📌Contexte & Problématique

L'immunothérapie spécifique par allergène est le seul traitement capable de modifier l'évolution naturelle des maladies allergiques. Cependant, le risque de réactions systémiques (RS) liées à ce traitement, survenant chez environ 1% à 14% des patients et pouvant être graves, constitue une barrière à son application.

🧪Méthodologie

Cette étude multicentrique ouverte a randomisé (1:1) 134 patients japonais atteints de rhinite allergique et recevant une immunothérapie. Un groupe (n=67) a reçu un prétraitement avec 60 mg de chlorhydrate de fexofénadine 2 heures avant l'injection d'immunothérapie, tandis que le groupe contrôle (n=67) n'a reçu aucun prétraitement.
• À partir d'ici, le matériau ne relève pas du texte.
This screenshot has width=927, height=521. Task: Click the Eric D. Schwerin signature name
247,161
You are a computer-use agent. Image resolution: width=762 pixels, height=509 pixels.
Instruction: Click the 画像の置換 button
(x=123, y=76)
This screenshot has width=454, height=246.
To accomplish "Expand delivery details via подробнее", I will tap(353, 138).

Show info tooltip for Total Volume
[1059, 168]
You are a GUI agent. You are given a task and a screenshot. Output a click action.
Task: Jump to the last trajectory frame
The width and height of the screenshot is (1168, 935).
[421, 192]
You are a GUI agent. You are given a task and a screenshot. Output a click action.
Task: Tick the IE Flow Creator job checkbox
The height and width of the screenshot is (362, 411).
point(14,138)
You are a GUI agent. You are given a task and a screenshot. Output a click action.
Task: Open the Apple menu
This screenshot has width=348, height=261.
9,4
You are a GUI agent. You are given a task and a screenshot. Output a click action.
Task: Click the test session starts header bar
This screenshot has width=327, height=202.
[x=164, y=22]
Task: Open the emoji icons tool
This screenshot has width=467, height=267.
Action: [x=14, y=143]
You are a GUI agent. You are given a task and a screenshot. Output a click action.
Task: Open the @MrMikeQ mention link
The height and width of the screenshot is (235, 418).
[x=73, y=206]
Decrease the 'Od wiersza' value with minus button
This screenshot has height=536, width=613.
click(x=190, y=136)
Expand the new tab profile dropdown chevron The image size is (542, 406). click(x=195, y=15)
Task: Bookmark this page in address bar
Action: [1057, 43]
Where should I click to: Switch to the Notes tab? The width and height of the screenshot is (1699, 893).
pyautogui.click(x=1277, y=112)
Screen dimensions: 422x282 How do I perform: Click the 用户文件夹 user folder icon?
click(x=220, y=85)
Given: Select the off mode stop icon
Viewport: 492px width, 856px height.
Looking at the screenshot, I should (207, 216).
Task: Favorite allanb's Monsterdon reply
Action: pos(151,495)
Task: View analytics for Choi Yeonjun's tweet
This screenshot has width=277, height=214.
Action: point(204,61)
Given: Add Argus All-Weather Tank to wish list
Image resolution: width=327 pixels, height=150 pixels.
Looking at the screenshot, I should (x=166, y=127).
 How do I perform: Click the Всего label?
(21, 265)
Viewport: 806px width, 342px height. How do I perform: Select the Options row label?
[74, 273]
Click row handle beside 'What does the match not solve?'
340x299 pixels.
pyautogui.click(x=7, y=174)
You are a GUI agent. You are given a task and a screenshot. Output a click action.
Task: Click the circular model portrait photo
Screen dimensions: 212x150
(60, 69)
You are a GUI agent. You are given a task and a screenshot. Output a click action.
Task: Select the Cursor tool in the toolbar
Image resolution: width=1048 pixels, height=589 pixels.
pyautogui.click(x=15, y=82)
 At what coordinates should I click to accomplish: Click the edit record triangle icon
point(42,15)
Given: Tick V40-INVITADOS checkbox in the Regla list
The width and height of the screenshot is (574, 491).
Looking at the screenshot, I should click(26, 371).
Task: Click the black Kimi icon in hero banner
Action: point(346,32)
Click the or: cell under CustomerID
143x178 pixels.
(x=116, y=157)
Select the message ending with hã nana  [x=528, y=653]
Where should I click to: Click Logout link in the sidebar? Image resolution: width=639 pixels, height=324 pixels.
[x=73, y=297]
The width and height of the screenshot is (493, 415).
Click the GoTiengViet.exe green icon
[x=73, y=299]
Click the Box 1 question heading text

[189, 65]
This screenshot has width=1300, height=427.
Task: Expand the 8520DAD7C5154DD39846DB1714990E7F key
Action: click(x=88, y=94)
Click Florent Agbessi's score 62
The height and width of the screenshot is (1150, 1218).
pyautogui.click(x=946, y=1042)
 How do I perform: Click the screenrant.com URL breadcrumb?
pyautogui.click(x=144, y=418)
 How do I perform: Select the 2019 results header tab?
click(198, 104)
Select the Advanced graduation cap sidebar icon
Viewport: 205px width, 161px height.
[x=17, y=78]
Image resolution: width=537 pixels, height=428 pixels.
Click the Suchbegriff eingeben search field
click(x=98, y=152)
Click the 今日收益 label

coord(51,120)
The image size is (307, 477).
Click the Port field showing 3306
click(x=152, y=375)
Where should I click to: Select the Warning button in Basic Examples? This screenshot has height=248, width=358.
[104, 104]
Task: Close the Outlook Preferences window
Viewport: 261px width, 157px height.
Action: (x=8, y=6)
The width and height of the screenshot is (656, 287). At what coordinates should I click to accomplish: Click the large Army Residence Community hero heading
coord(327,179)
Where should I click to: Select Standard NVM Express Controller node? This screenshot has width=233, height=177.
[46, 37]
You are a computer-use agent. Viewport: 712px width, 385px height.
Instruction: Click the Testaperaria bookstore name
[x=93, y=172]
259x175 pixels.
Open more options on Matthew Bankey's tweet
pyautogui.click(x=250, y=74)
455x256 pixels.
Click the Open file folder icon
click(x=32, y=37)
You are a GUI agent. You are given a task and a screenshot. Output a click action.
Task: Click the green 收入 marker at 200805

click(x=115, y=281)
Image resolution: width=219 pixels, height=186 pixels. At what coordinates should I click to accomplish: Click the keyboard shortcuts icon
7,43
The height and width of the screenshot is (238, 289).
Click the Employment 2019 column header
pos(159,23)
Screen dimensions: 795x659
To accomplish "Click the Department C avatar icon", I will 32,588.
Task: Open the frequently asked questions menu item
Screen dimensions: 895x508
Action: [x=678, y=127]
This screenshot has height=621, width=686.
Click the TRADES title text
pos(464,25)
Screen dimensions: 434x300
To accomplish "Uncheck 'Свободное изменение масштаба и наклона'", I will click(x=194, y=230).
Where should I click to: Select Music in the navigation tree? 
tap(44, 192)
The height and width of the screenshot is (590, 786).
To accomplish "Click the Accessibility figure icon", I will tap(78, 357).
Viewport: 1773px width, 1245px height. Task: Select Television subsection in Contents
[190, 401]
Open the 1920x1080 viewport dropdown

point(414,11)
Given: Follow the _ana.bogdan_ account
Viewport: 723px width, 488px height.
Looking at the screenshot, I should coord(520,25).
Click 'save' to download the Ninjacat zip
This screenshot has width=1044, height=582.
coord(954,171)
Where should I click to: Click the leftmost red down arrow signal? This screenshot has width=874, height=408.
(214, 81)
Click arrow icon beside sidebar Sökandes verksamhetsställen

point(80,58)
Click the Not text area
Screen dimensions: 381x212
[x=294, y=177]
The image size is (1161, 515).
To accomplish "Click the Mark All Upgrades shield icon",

Les patients ont été regroupés selon qu'ils recevaient une immunothérapie pour le pollen de cèdre ou pour les acariens.

📊Résultats Clés

Le prétraitement par fexofénadine 2 heures avant l'immunothérapie a significativement réduit l'occurrence de RS sévères (P = 0,03), a significativement augmenté la proportion de patients recevant une immunothérapie pour le pollen de cèdre qui ont atteint la dose de maintenance cible (DMC) (P = 0,03), et a significativement réduit le délai pour atteindre la DMC (P = 0,047 pour le pollen de cèdre et P = 0,003 pour les acariens).

🩺Impact Clinique

Cette étude suggère que la fexofénadine joue un nouveau rôle en améliorant la sécurité de l'immunothérapie et en augmentant la proportion de patients atteignant la dose de maintenance cible.